Kauai is Heaven
Kauai sits on top of the lost Lemuria land, which was once the centre of the Earth’s core many billions of years ago at the times of the first civilizations on Mother Earth. Wailua sits on top of the portal, the most wettest part of the Earth, it forms the gateway to the fifth dimension and beyond – the surrounding areas are very sacred and protected by the divine presence. As such the water that runs from the mountains through the creeks and valleys are sacred and healing waters that can cleanse.
Kauai is known as the Garden Isle.
It is enchanting, majestic and heavenly all at the same time.
It’s sacred waters run from the mountains down to the valleys and rainforests…
Tread the Straight Path to God to a Hindu temple enshrining a 200-year-old, 6-foot bronze of the god Siva, set amidst 458 cultivated acres near the foot of an extinct volcano.
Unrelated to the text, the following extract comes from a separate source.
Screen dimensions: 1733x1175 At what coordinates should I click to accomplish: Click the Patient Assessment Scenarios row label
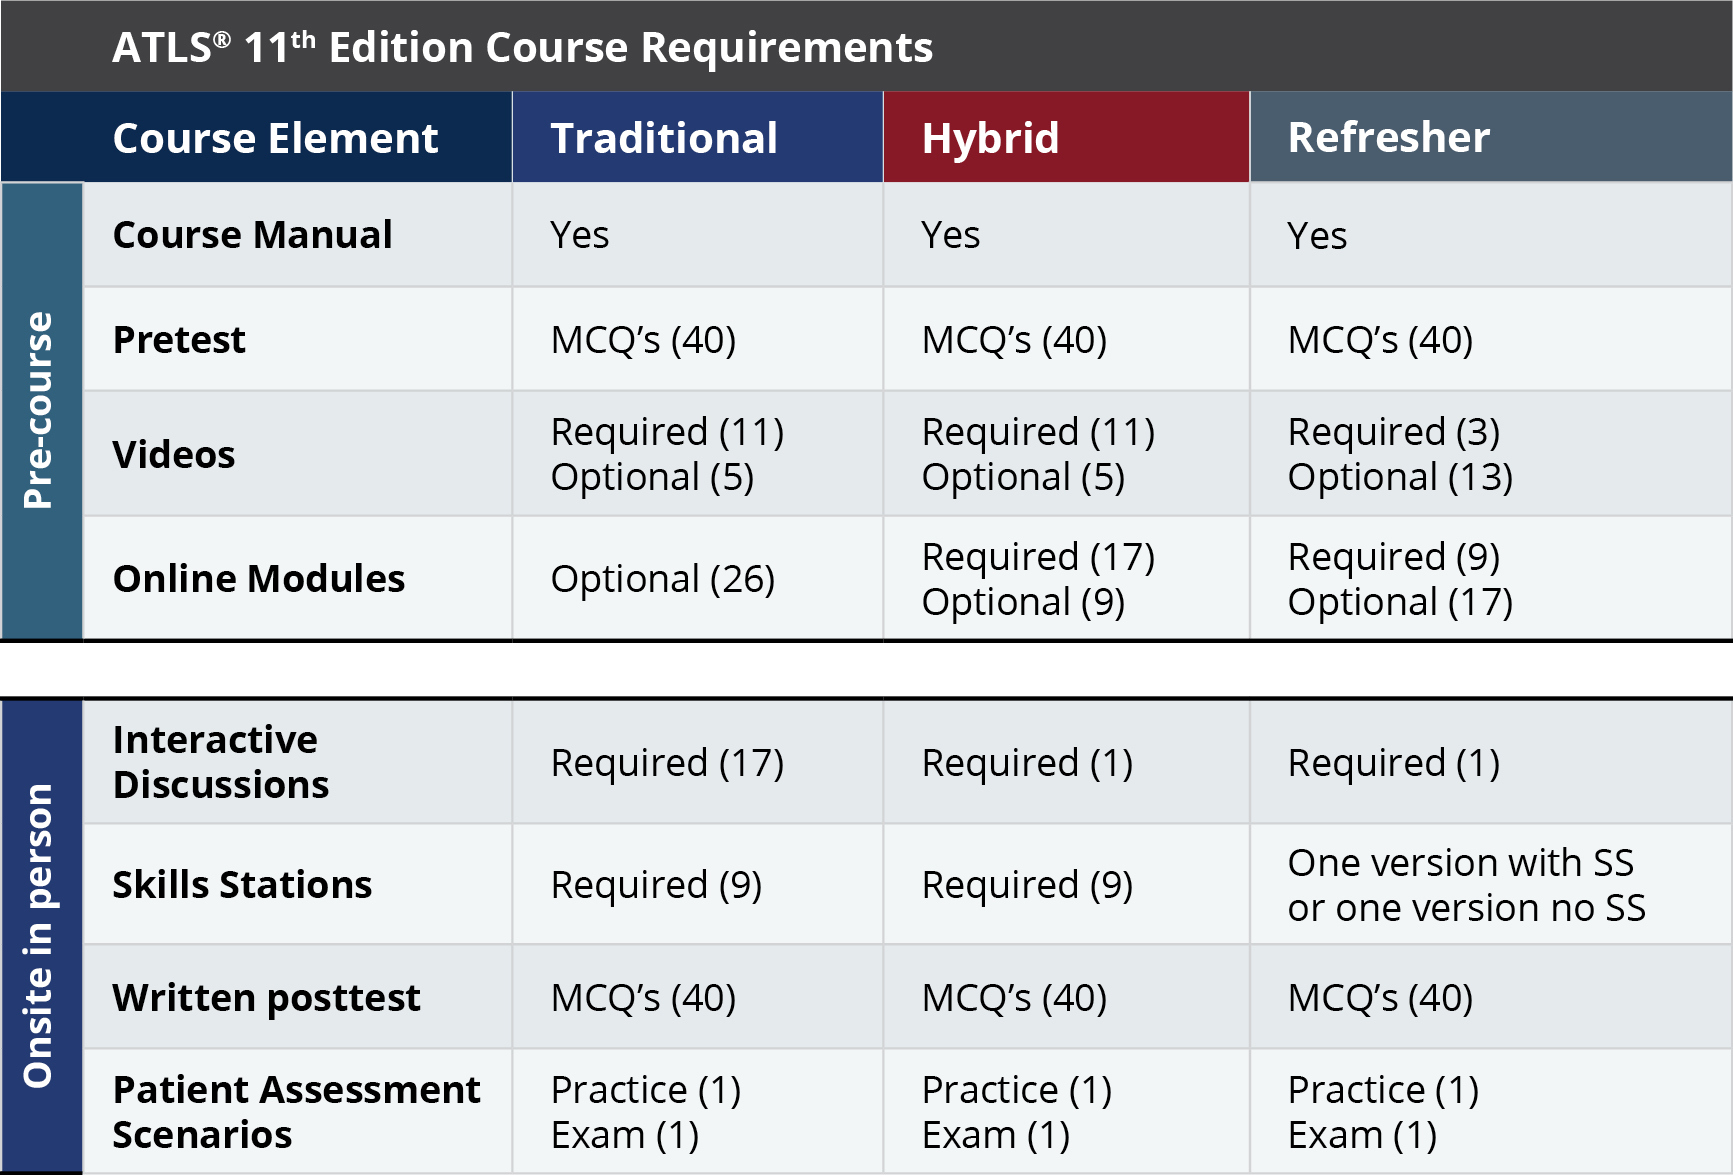pos(296,1112)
Monks tend the ashram garden’s ayurvedic plants, exotic blooms, and a rudraksha (tears of God in Sanskrit) forest; the name refers to the trees’ seeds, used to make prayer beads.
Planning: The monks proved free tours, starting at 9 and 11 every morning, but donations are welcome. Visitors should dress modestly—no T-shirts, shorts, short dresses, or tank tops.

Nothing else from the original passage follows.